Number of ministries expected to be reduced, streamlined by State Council
The curtain is likely to be drawn on several decades-old ministries and agencies, while others are expected to be streamlined when State Council secretary general Ma Kai submits proposals to restructure cabinet bodies to the annual meeting of the National People's Congress today.
Sources said the scandal-plagued Ministry of Railways would spin off operational units while its railways watchdog function would most likely be merged with transport ministry - which oversees roads, airports and ports - into a so-called superministry.
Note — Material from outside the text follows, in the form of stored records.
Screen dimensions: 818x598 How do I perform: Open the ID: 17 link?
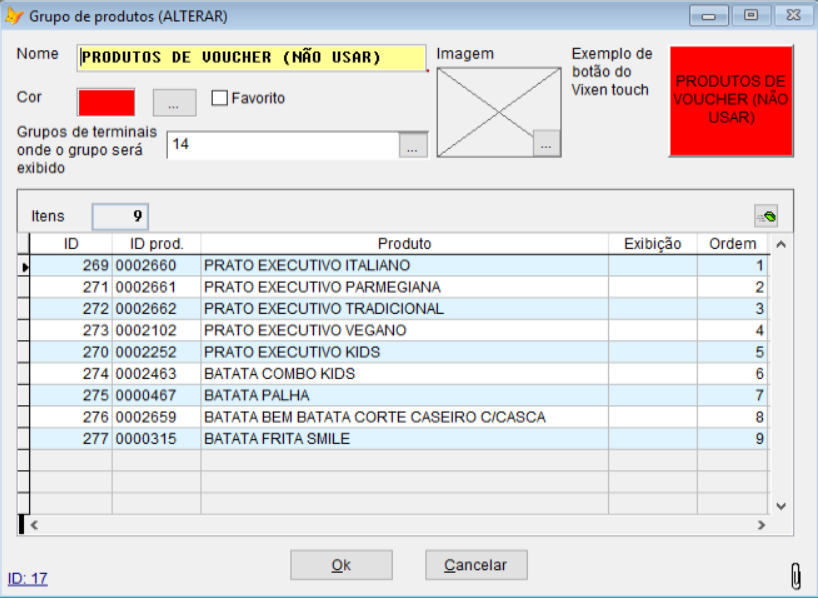tap(27, 578)
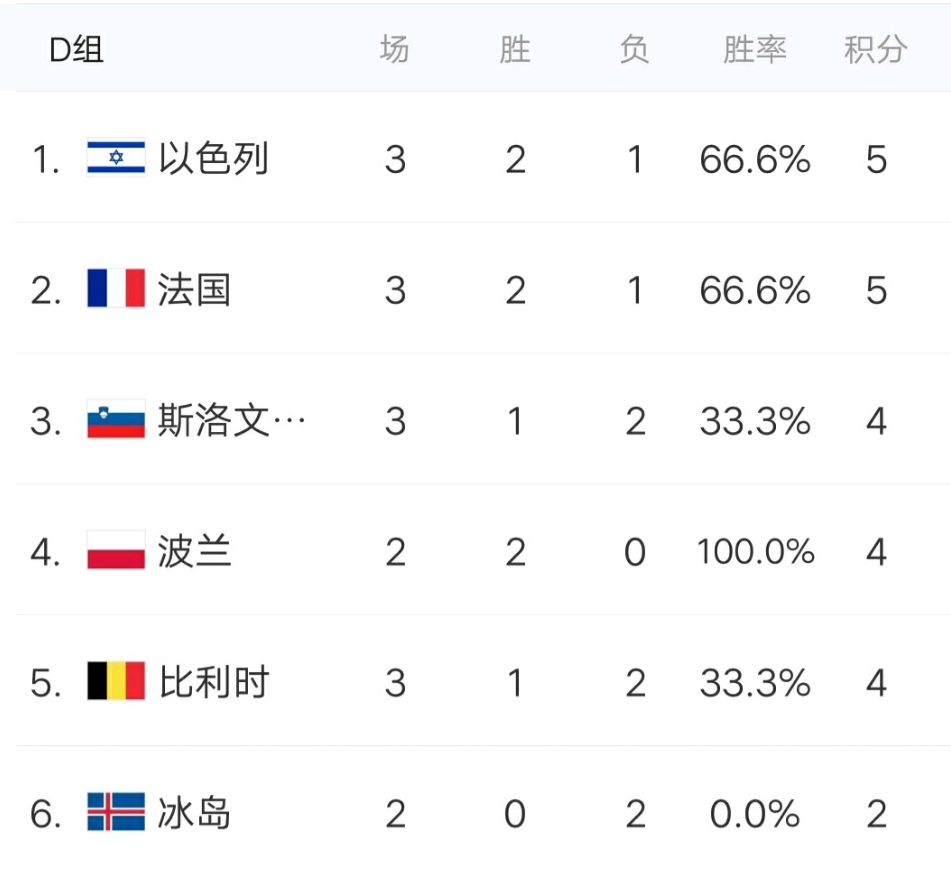The width and height of the screenshot is (951, 875).
Task: Sort by the 积分 column header
Action: tap(876, 49)
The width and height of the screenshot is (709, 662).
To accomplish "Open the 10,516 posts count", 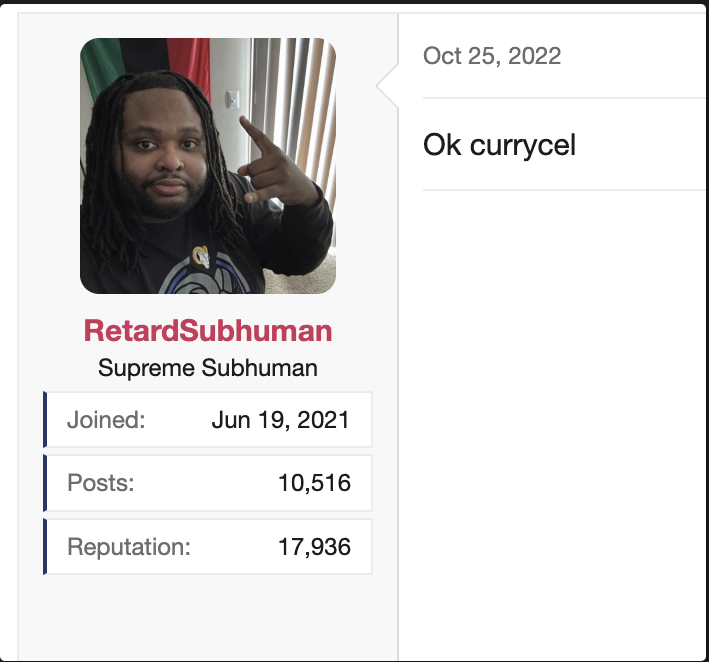I will (x=314, y=482).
The operation of its rail business, meanwhile, would be transferred to a separate company.
Operations related to railway financing and construction would possibly be merged with the state-owned Assets Supervision and Administration Commission, another source suggested.
Meanwhile, the 32-year-old National Population and Family Planning Commission is also likely to be scrapped and its services integrated with other agencies. A source said the family planning section would merge with the health ministry and the population section would go to the National Development and Reform Commission.
A report from Caijing magazine said the health ministry would be renamed the Health, Population and Family Planning Ministry to emphasise the importance of maintaining the country's one-child policy, despite growing calls by experts to loosen or drop it.
Separately, a new central government agency will be created to oversee food and drug safety to avoid overlap and blind spots, streamlining a complex regulatory system that has failed to prevent a series of scandals over contaminated food and fake medicines.
A broadcast and press superministry is also likely to be created by merging the nation's broadcast watchdog, the State Administration of Radio, Film and Television, and the General Administration of Press and Publication.
Meanwhile, a source with the Foreign and Overseas Chinese Affairs Office, or Qiaoban, says the agency will merge with the All-China Federation of Returned Overseas Chinese, or Qiaolian, during the upcoming institutional restructuring. While the head of Qiaoban, Li Haifeng, will soon be promoted to CPPCC vice-chairwoman, the Qiaolian chief Lin Jun will take charge of the new agency after the merger.
The State Council reduced the number of ministries from 52 to 27 in 2008.